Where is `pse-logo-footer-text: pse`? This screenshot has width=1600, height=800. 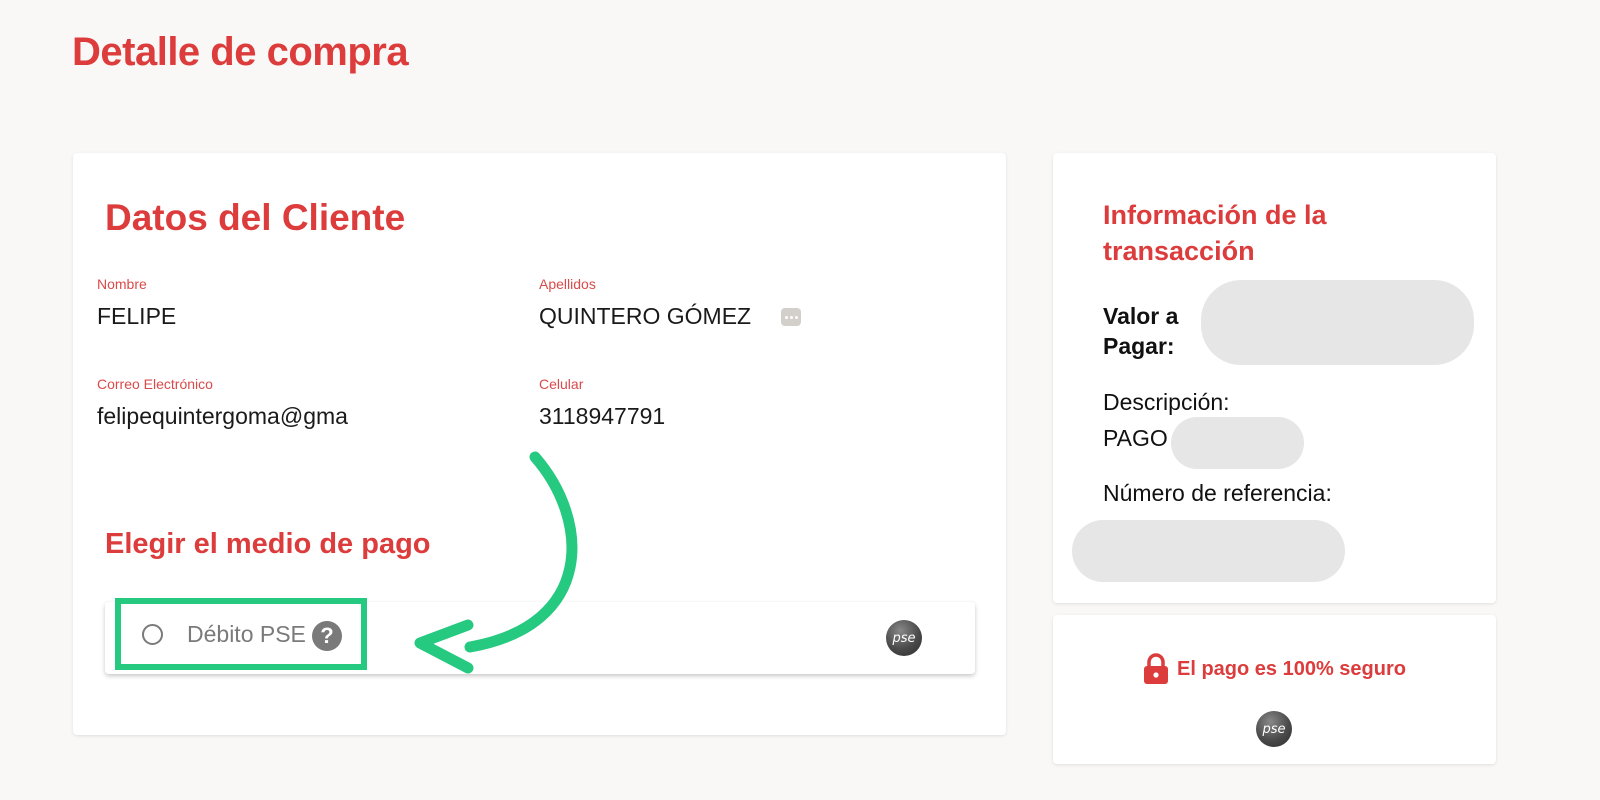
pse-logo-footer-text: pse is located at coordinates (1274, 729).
--
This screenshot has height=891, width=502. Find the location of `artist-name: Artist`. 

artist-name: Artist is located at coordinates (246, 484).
* * *
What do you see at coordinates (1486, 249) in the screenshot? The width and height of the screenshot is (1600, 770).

EXERCISE DESCRIPTION.
Substitute "position" for "location" in the lines from the one containing "This screenshot has height=891, width=502." through the one containing "artist-name: Artist is", and write out only those lines with nothing else altered.

RESPONSE AREA.
This screenshot has height=891, width=502. Find the position of `artist-name: Artist`. 

artist-name: Artist is located at coordinates (246, 484).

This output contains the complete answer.